**Records shown**
↓

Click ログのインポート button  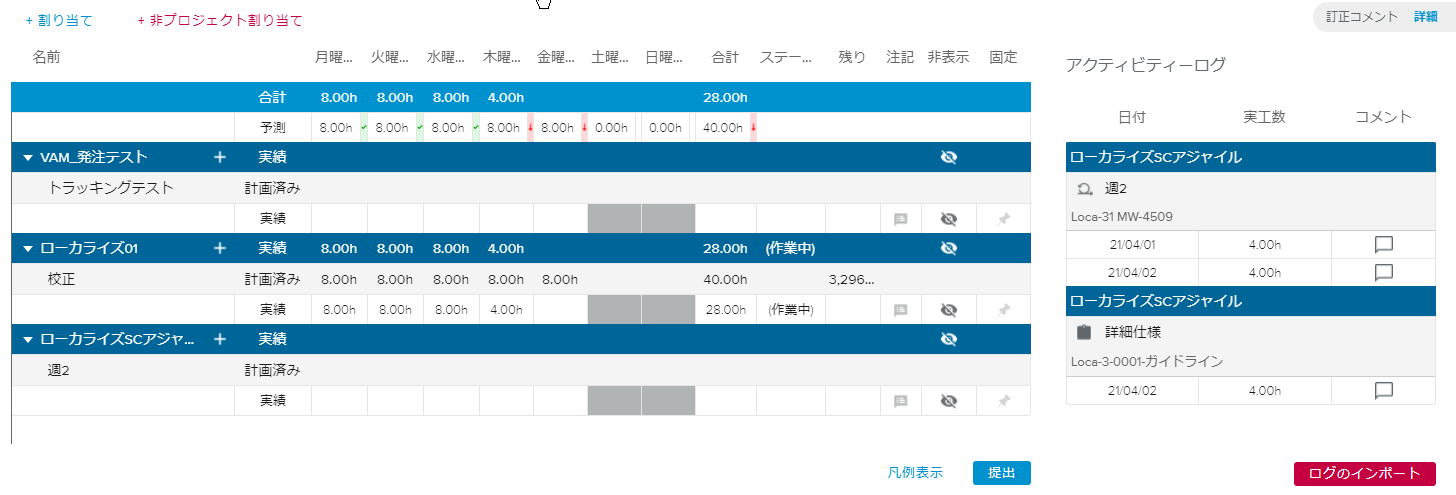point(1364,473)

↑
↓

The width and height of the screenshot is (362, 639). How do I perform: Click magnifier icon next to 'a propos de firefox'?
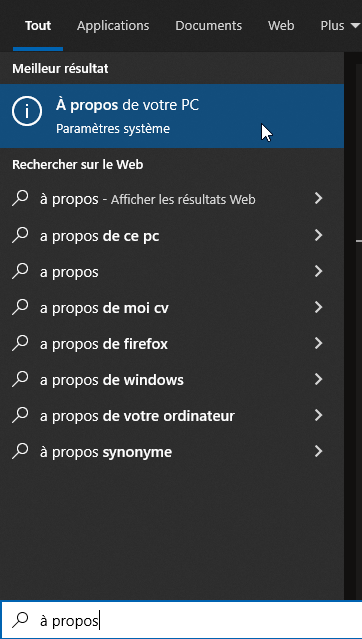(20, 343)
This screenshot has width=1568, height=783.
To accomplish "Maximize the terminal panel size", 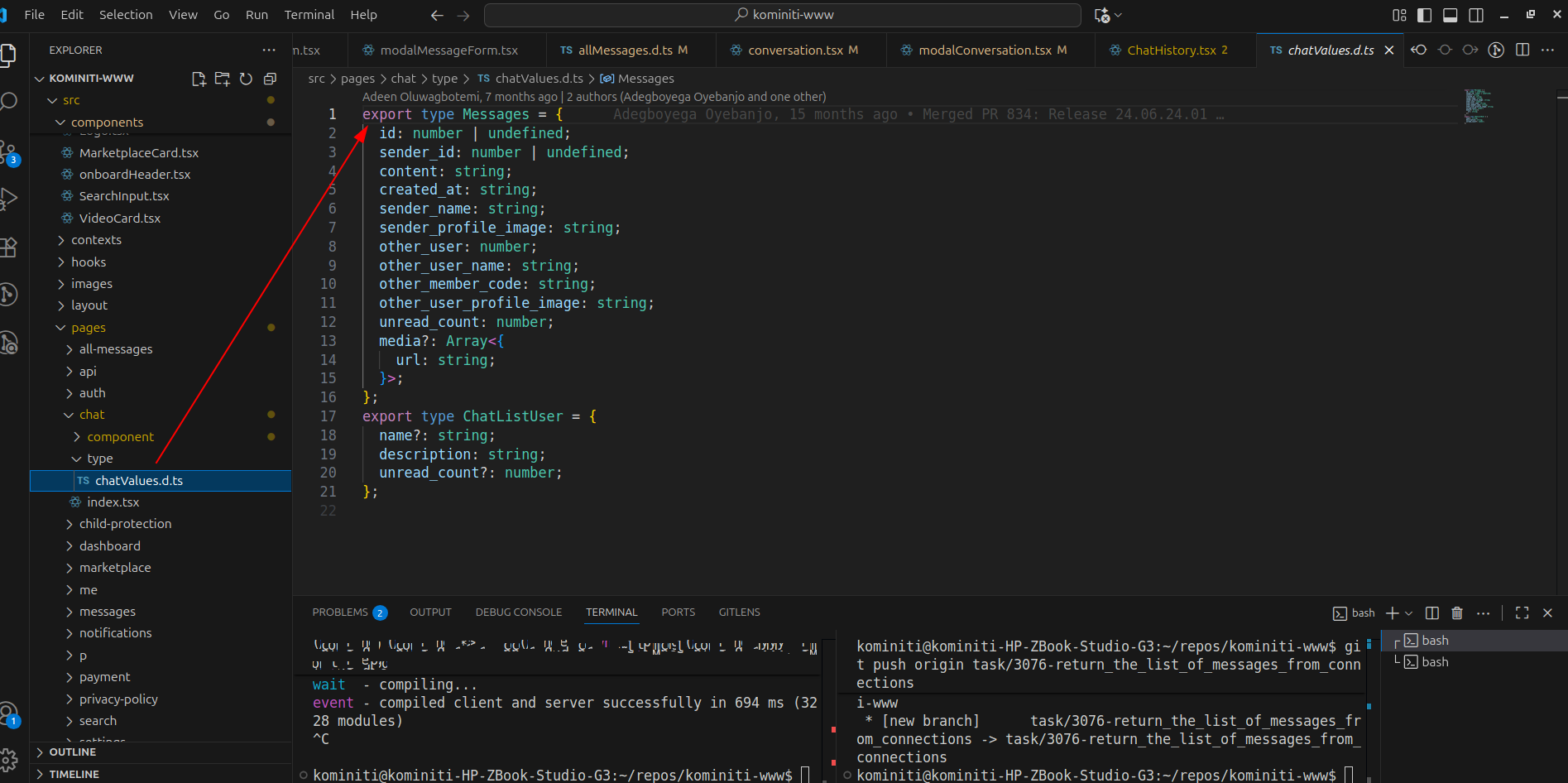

↑
↓

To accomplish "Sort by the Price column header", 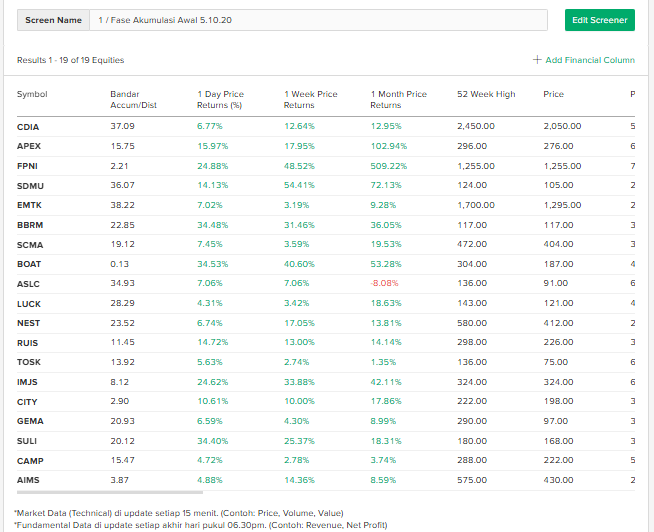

↑

Having found the line with "This screenshot has width=1568, height=783." and the line with "the terminal panel" in the material above, write out exactly those two and every line between, leaving the pictures out.

**Exercise answer**
This screenshot has width=1568, height=783.
To accomplish "Maximize the terminal panel size", 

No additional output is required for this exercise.